For the first time ever, Britain’s Turner Prize shortlist is comprised of artists all over the age of 40, reports the BBC. That might not seem like a big deal at first glance, but it marks a significant shift for the prestigious art award, which only this year shed its over-50 age limit for nominees. And not only are this year’s nominees significantly older than previous years, but the four artists chosen—Lubaina Himid, Hurvin Anderson, Andrea Buttner and Rosalind Nashashibi—are internationally diverse as well.
Lubaina Himid, 62, who is known for her leading role in Britain’s black arts movement in the 1980s and recent shows at Modern Art Oxford gallery and Spike Island, is likely to cause the biggest buzz in terms of age, according to BBC arts editor Will Gompertz. But while the age factor may be a game changer and turn the focus of the coveted award toward more established and underappreciated artists, Gompertz makes a point in his analysis of the nominees to mention that demographics aren’t the deciding factor for choosing a winner.

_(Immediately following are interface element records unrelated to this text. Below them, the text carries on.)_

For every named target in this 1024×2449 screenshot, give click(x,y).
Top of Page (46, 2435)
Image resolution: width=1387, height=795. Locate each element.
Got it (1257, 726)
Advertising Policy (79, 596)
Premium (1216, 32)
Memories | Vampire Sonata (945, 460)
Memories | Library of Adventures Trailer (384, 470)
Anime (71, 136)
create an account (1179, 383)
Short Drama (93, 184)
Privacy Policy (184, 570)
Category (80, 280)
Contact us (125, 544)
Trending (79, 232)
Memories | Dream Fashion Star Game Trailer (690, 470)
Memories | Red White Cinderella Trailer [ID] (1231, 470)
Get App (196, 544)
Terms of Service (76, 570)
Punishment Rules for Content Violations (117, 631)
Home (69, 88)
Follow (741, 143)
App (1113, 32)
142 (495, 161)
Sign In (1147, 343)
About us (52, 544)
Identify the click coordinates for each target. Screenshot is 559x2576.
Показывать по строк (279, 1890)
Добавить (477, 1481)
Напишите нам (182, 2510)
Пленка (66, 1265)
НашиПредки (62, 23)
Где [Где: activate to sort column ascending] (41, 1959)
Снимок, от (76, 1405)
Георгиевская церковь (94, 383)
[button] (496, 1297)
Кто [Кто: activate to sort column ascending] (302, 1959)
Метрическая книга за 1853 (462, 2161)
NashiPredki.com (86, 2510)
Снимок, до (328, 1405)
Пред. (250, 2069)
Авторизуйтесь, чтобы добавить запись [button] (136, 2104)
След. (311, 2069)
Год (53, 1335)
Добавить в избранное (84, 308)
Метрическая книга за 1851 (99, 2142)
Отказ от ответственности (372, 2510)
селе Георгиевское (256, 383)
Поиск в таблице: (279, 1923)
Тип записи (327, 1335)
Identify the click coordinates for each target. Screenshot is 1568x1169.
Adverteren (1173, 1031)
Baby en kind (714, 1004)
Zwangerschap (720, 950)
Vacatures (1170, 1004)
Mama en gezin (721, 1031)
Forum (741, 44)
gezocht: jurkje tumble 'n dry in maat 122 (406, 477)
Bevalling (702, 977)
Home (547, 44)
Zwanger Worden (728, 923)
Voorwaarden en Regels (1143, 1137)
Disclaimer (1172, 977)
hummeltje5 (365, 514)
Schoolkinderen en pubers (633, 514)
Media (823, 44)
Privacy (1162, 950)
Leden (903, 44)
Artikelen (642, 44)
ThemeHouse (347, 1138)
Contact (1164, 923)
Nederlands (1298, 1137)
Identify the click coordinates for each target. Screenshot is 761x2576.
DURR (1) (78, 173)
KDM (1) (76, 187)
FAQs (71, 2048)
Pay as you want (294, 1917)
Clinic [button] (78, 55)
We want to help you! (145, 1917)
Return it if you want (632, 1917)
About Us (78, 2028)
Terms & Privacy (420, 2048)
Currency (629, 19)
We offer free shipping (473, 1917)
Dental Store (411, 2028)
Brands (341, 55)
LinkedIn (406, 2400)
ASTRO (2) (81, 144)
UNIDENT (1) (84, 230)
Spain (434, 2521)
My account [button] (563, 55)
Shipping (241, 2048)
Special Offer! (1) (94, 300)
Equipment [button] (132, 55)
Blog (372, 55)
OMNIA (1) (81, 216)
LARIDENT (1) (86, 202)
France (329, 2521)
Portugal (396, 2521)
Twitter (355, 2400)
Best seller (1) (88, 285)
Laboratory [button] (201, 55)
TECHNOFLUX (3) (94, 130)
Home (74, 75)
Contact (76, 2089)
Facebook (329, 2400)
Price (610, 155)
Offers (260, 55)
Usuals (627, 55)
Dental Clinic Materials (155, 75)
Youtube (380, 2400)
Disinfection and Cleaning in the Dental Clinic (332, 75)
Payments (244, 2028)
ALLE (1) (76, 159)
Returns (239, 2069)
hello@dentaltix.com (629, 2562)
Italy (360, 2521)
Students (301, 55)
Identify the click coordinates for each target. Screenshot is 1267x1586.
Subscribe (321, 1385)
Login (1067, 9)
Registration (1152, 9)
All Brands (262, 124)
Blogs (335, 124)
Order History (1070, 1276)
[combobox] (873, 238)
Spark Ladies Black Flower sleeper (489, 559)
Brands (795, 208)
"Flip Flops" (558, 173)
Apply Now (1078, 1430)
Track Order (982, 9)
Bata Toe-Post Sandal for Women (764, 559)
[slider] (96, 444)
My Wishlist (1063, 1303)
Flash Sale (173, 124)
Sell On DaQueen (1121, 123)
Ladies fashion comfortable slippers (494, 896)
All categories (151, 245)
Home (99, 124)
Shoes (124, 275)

“Frankly, age and origin matter not a bit. What’s important is whether or not they are any good, and do they—as the Turner Prize demands—represent developments in contemporary art? My answer would be firm ‘yes’ to the former, and a more equivocal ‘not really’ to the latter,” writes Gompertz.
Tanzania-born Himid makes the list for her large-scale cut-outs of 100 17th century African slaves, which were shown at Bristol’s Spike Island gallery, and a series of imagined conversations between Lancashire cotton workers and South Carolinian slaves.
Another foreign-born artist on the shortlist is German-born Andrea Buttner, whose film about nuns who work at a carnival and series of woodcuts have been praised by the Prize’s panel of judges for focusing on “overlooked and undervalued” subjects, according to the BBC.
Hurvin Anderson, 52, is the only male artist featured on the shortlist and a Birmingham native. His paintings, which tackle both social politics and issues of identity, have been recently shown in Nottingham and Ontario.
And finally, filmmaker and painter Rosalind Nashashibi, 43, has been included for her films Electrical Gaza, a look at everyday life in the Palestinian region, and another about a family in Guatemala.
The 2017 Turner Prize will be exhibited at Ferens Art Gallery in Hull.